I know that if $\alpha$ is algebraic over $F$ then $F(\alpha)=F[\alpha]$. Also i know the fact that $\frac {\mathbb Z_2[X]}{(X^2+1)}\cong \mathbb Z_2[i]$ Also $i$ satisfies the polynomial $X^2+1$ over $F_2$, so $i$ is algebraic over $\mathbb{Z_2}$ hence $\mathbb Z_2[i] =\mathbb Z_2(i)$ which is not true because $\frac {\mathbb Z_2[X]}{(X^2+1)}$ is not a field.
What is the mistake in above argument?
On
I know that if $\alpha$ is algebraic over $F$ then $F(\alpha)=F[\alpha]$.

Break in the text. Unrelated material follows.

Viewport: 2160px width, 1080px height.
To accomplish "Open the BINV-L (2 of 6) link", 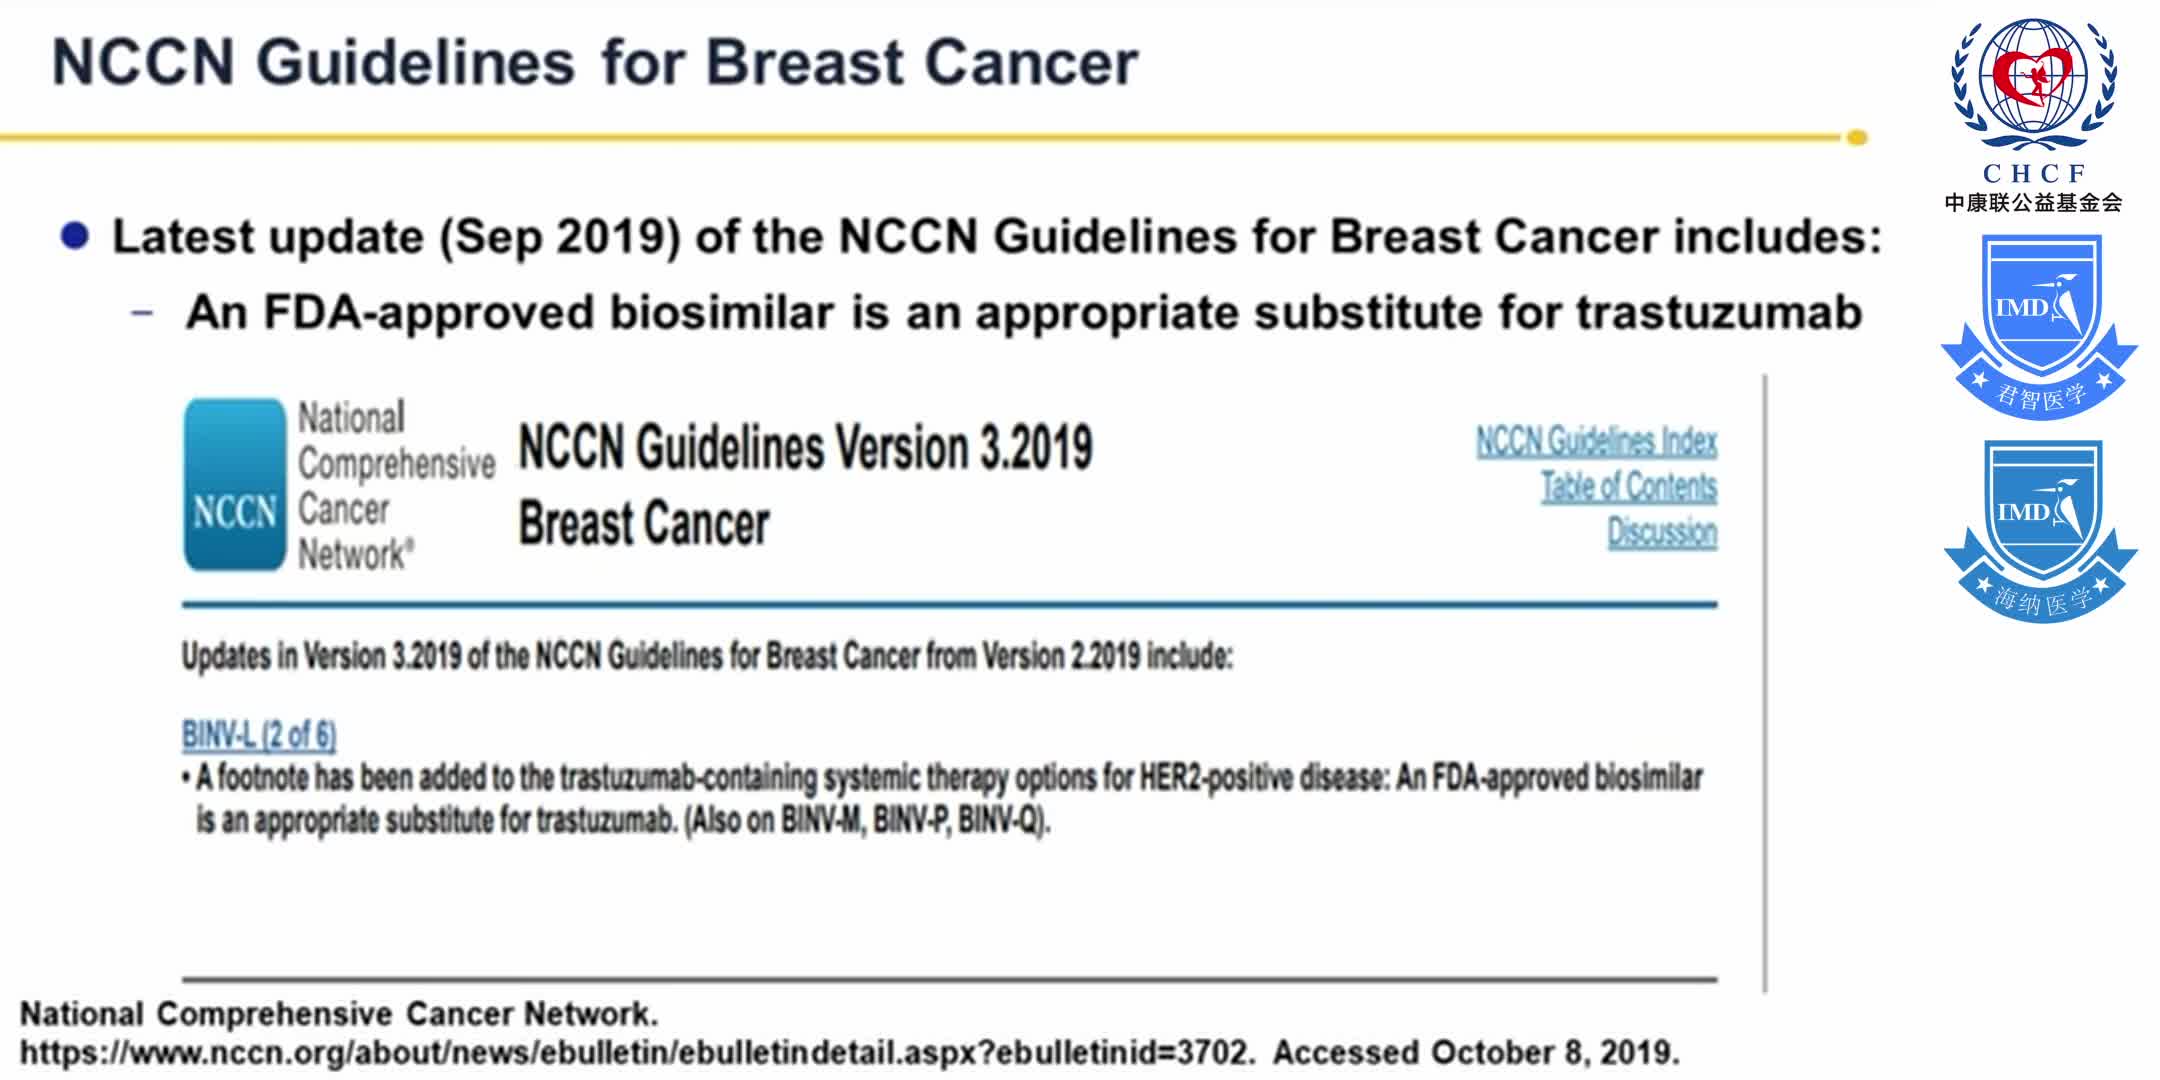I will tap(259, 735).
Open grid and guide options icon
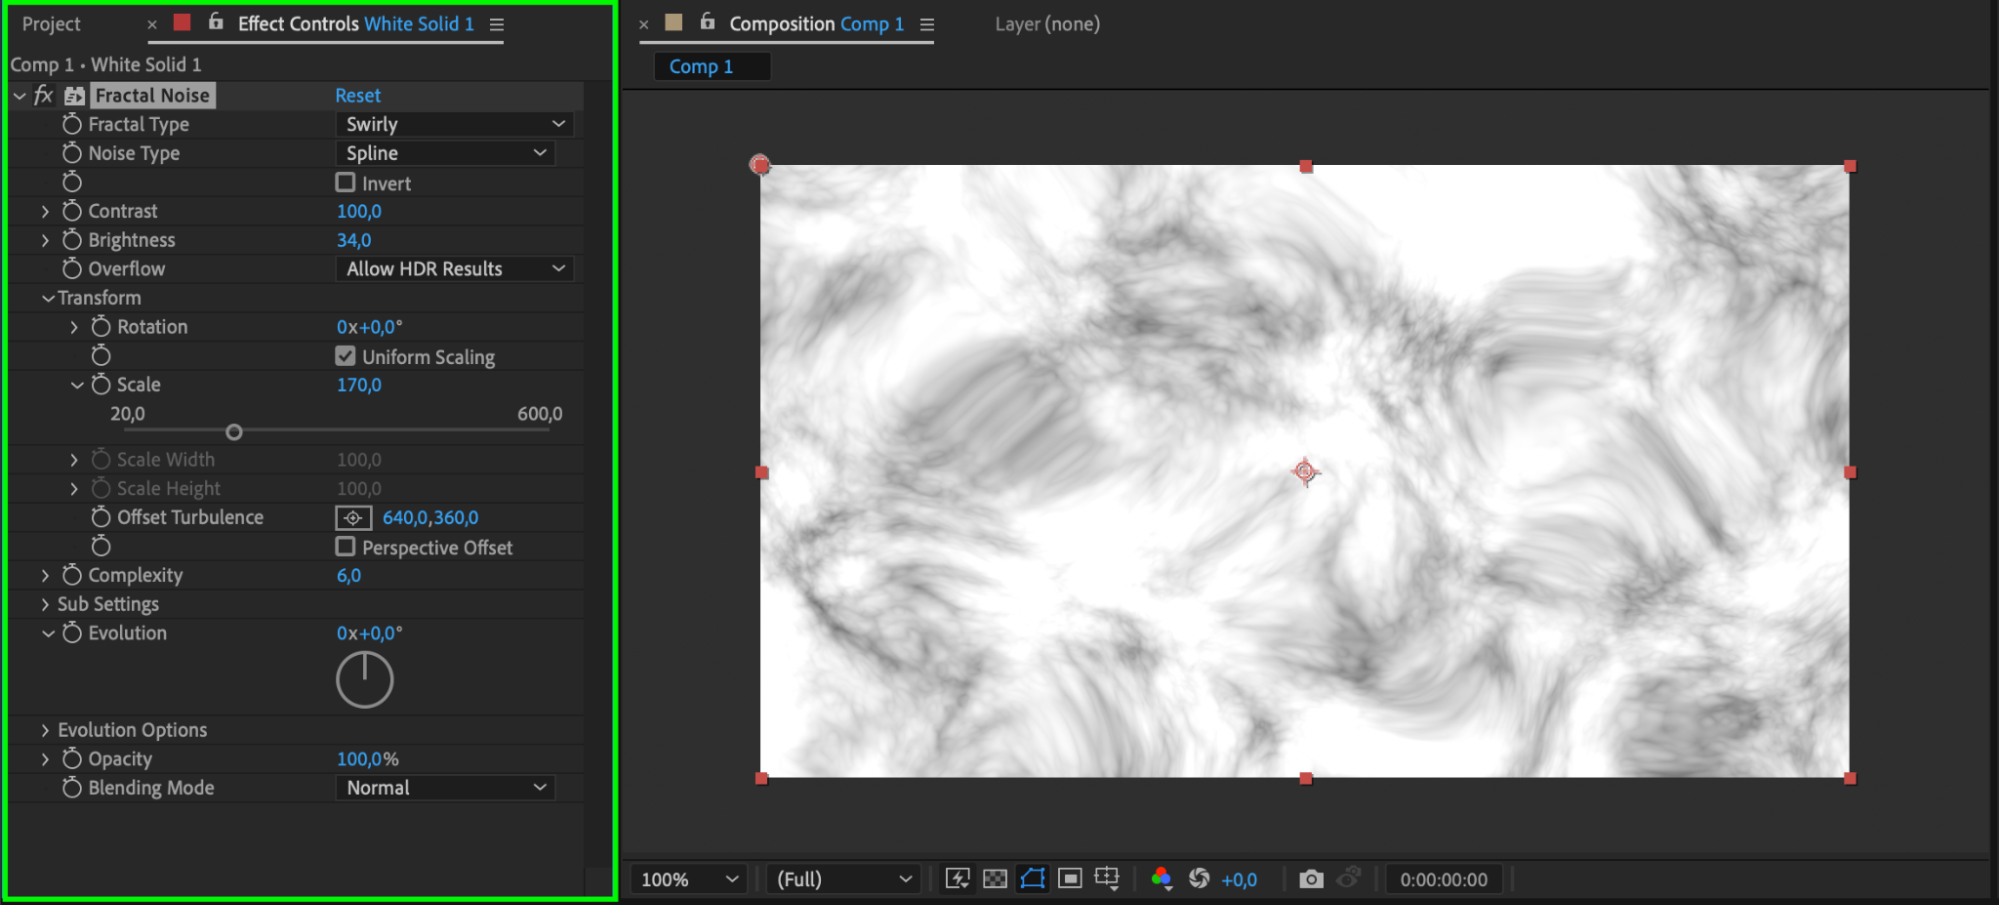Screen dimensions: 1999x905 1107,879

This statement is only true if $\alpha$ is an element of some field extension of $F$ (or equivalent, some extension of $F$ that is a domain, since you can then take the field of fractions). Indeed, this assumption is needed to define $F(\alpha)$ at all, since by definition $F(\alpha)$ means "the subfield generated by $F$ and $\alpha$". In your case, the ring $\mathbb{Z}_2[i]$ is not a domain, since $(i+1)^2=0$ but $i+1\neq 0$, so this assumption is not satisfied.
The mistake is that, apparently, you mean $\;\Bbb Z_2=\Bbb F_2:=\;$ the field with two elements, and here we have that
$$x^2+1=(x+1)^2\implies\Bbb F_2[x]/\langle x^2+1\rangle=\Bbb F_2[x]/\langle(x+1)^2\rangle$$